[EXTRACTED TEXT]
Re: [PATCH v13 09/15] s390/vfio-ap: allow hot plug/unplug of AP resources using mdev device

From: Halil Pasic
Date: Wed Feb 03 2021 - 19:22:19 EST


On Wed, 3 Feb 2021 18:13:09 -0500
Tony Krowiak <akrowiak@xxxxxxxxxxxxx> wrote:

> On 1/12/21 12:55 PM, Halil Pasic wrote:
> > On Tue, 12 Jan 2021 02:12:51 +0100
> > Halil Pasic <pasic@xxxxxxxxxxxxx> wrote:
> >
> >>> @@ -1347,8 +1437,11 @@ void vfio_ap_mdev_remove_queue(struct ap_device *apdev)
> >>> apqi = AP_QID_QUEUE(q->apqn);
> >>> vfio_ap_mdev_reset_queue(apid, apqi, 1);
> >>>
> >>> - if (q->matrix_mdev)
> >>> + if (q->matrix_mdev) {
> >>> + matrix_mdev = q->matrix_mdev;
> >>> vfio_ap_mdev_unlink_queue(q);
> >>> + vfio_ap_mdev_refresh_apcb(matrix_mdev);
> >>> + }
> >>>
> >>> kfree(q);
> >>> mutex_unlock(&matrix_dev->lock);
> > Shouldn't we first remove the queue from the APCB and then
> > reset? Sorry, I missed this one yesterday.
>
> I agreed to move the reset, however if the remove callback is
> invoked due to a manual unbind of the queue and the queue is
> in use by a guest, the cleanup of the IRQ resources after the
> reset of the queue will not happen because the link from the
> queue to the matrix mdev was removed. Consequently, I'm going
> to have to change the patch 05/15 to split the vfio_ap_mdev_unlink_queue()

[ACTIVITY]
In the patch discussion, what does Halil Pasic suggest doing with the queue before the reset? Separate material, unrelated to the thread above, starts here.

[GIVEN DATA]
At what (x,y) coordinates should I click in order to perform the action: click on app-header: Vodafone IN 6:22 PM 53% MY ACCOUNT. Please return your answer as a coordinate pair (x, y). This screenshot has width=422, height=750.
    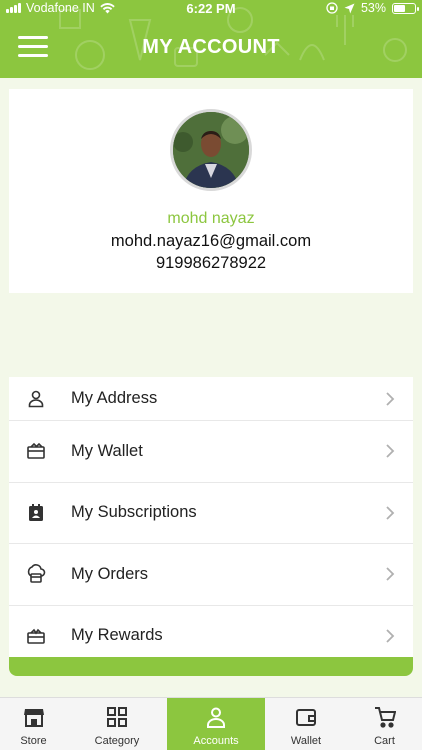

[RESULT]
He suggests first removing the queue from the APCB.